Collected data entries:
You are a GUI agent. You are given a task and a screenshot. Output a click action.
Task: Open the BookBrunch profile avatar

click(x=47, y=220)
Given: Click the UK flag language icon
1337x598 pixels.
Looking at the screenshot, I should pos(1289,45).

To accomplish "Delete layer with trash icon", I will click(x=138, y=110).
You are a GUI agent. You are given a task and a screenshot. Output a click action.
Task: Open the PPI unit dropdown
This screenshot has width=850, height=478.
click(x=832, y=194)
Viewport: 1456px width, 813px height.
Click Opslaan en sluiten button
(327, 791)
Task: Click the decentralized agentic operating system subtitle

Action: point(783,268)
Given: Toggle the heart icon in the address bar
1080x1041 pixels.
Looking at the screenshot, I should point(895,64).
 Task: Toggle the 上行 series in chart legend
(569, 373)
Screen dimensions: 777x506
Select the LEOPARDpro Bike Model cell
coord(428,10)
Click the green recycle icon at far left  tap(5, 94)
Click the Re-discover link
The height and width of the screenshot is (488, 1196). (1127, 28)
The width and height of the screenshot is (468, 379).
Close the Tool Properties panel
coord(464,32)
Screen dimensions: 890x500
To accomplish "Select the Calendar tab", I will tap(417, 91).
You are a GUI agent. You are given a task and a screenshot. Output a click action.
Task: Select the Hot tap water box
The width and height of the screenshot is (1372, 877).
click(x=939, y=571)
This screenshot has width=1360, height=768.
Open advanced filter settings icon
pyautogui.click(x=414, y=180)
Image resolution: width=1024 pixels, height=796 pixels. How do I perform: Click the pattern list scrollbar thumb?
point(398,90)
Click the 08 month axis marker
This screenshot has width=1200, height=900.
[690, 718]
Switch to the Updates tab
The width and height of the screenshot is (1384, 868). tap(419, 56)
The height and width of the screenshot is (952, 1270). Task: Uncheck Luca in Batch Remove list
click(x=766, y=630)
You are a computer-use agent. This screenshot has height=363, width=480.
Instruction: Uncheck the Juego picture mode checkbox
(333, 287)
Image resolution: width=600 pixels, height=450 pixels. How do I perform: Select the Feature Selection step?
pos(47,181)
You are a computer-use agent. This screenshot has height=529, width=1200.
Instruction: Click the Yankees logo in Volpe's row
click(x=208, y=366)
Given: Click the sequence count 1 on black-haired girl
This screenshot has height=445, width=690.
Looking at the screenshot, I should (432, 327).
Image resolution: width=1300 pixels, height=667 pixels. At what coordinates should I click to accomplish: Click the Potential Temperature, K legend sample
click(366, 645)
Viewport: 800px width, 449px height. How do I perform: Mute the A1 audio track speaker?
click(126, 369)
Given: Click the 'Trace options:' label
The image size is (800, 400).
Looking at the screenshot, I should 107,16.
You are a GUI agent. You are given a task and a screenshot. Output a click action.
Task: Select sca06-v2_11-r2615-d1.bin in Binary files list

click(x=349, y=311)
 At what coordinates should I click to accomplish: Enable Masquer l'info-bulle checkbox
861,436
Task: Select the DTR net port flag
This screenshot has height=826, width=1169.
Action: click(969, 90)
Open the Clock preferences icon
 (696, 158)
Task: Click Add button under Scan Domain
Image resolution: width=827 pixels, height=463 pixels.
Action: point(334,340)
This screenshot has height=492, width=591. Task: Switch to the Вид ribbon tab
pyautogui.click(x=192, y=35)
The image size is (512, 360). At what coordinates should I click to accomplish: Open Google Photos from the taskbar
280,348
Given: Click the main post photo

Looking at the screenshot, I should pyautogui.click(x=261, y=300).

**WHAT YOU SHOULD DO:**
The data must be duplicated exactly, with nothing left out.

**SOLUTION TO THE EXERCISE:**
You are a GUI agent. You are given a task and a screenshot. Output a click action.
Task: Open the BookBrunch profile avatar

click(x=47, y=220)
Given: Click the UK flag language icon
1337x598 pixels.
Looking at the screenshot, I should pos(1289,45).

To accomplish "Delete layer with trash icon", I will click(x=138, y=110).
You are a GUI agent. You are given a task and a screenshot. Output a click action.
Task: Open the PPI unit dropdown
This screenshot has width=850, height=478.
click(x=832, y=194)
Viewport: 1456px width, 813px height.
Click Opslaan en sluiten button
(327, 791)
Task: Click the decentralized agentic operating system subtitle

Action: point(783,268)
Given: Toggle the heart icon in the address bar
1080x1041 pixels.
Looking at the screenshot, I should point(895,64).
 Task: Toggle the 上行 series in chart legend
(569, 373)
Screen dimensions: 777x506
Select the LEOPARDpro Bike Model cell
coord(428,10)
Click the green recycle icon at far left  tap(5, 94)
Click the Re-discover link
The height and width of the screenshot is (488, 1196). (1127, 28)
The width and height of the screenshot is (468, 379).
Close the Tool Properties panel
coord(464,32)
Screen dimensions: 890x500
To accomplish "Select the Calendar tab", I will tap(417, 91).
You are a GUI agent. You are given a task and a screenshot. Output a click action.
Task: Select the Hot tap water box
The width and height of the screenshot is (1372, 877).
click(x=939, y=571)
This screenshot has width=1360, height=768.
Open advanced filter settings icon
pyautogui.click(x=414, y=180)
Image resolution: width=1024 pixels, height=796 pixels. How do I perform: Click the pattern list scrollbar thumb?
point(398,90)
Click the 08 month axis marker
This screenshot has width=1200, height=900.
[690, 718]
Switch to the Updates tab
The width and height of the screenshot is (1384, 868). tap(419, 56)
The height and width of the screenshot is (952, 1270). Task: Uncheck Luca in Batch Remove list
click(x=766, y=630)
You are a computer-use agent. This screenshot has height=363, width=480.
Instruction: Uncheck the Juego picture mode checkbox
(333, 287)
Image resolution: width=600 pixels, height=450 pixels. How do I perform: Select the Feature Selection step?
pos(47,181)
You are a computer-use agent. This screenshot has height=529, width=1200.
Instruction: Click the Yankees logo in Volpe's row
click(x=208, y=366)
Given: Click the sequence count 1 on black-haired girl
This screenshot has height=445, width=690.
Looking at the screenshot, I should (432, 327).
Image resolution: width=1300 pixels, height=667 pixels. At what coordinates should I click to accomplish: Click the Potential Temperature, K legend sample
click(366, 645)
Viewport: 800px width, 449px height. How do I perform: Mute the A1 audio track speaker?
click(126, 369)
Given: Click the 'Trace options:' label
The image size is (800, 400).
Looking at the screenshot, I should 107,16.
You are a GUI agent. You are given a task and a screenshot. Output a click action.
Task: Select sca06-v2_11-r2615-d1.bin in Binary files list

click(x=349, y=311)
 At what coordinates should I click to accomplish: Enable Masquer l'info-bulle checkbox
861,436
Task: Select the DTR net port flag
This screenshot has height=826, width=1169.
Action: click(969, 90)
Open the Clock preferences icon
 (696, 158)
Task: Click Add button under Scan Domain
Image resolution: width=827 pixels, height=463 pixels.
Action: point(334,340)
This screenshot has height=492, width=591. Task: Switch to the Вид ribbon tab
pyautogui.click(x=192, y=35)
The image size is (512, 360). At what coordinates should I click to accomplish: Open Google Photos from the taskbar
280,348
Given: Click the main post photo

Looking at the screenshot, I should pyautogui.click(x=261, y=300).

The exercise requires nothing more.